The report by the Parliament's Education, Culture & Sport Committee, which looked at the progress of Comataidh Craolaidh Gàidhlig (CCG) since its establishment in 1990, concludes that while the CCG has made a strong cultural, social and economic contribution there are a number of operational and strategic issues that need to be addressed as a matter of urgency.
The report calls for the establishment of a transitionary body to take the lead role in building towards a dedicated Gaelic channel but suggests that this task might best be undertaken by one of the existing broadcasters in Scotland and not by the CCG.
Speaking on behalf of the Committee, Convenor Karen Gillon said: "The Committee recognises that the CCG and those it has funded have, through their work, made a highly positive impact on Gaelic language, culture, education and society. However it was clear to the committee that there are weaknesses in the current structure in terms of operation and strategy that need to be addressed as a matter of urgency.

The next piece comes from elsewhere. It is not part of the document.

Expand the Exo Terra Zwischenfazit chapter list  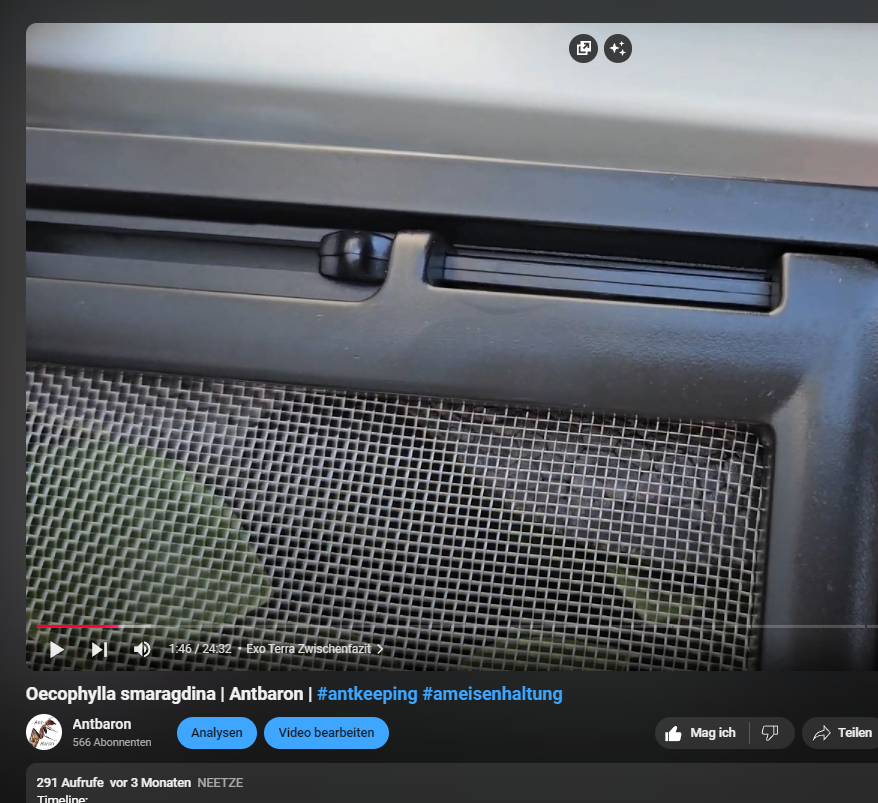click(x=314, y=649)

"The work of the CCG has been hampered from the outset as the Gaelic Television Fund was not index-linked meaning that the amount of money available for programming has been decreasing in real terms each year. The CCG's difficulties have been exacerbated by not having the power to schedule programmes themselves something that continues to be reserved to the broadcasters.
"That is why a new strategic approach is needed and we recommend that a transitionary body be established, drawn preferably from one of the existing broadcasters in Scotland, to deliver high-quality and relevant Gaelic broadcasting for the 21st century. We welcome the announcement of the forthcoming Westminster Communications Bill, and look forward to continuing dialogue with our UK colleagues as to how we can best take this important issue forward.
"We were also disturbed by the evidence from PACT, the main production trade union, regarding Seaforth House in Stornoway and the CCG's insistence that clients use the facility as a condition of certain funding contracts. It would be up to PACT to challenge the status of this arrangement in a court of law but we believe it wouldn't be in the public interest for the CCG to insist upon such a confrontation and would urge it to drop this condition. This is not a manner in which any accountable public body should operate".
The Gaelic Broadcasting Committee (Comataidh Craolaidh Gàidhlig, CCG) manages the Gaelic Broadcasting Fund which was set up under the provisions of the Broadcasting Act 1990, as amended by the Broadcasting Act 1996. In practice, funded programmes are broadcast by the BBC as well as ITV, although the BBC has no statutory requirement under the Broadcasting Acts 1990 and 1996 to transmit Gaelic programmes funded by the Gaelic Broadcasting Committee.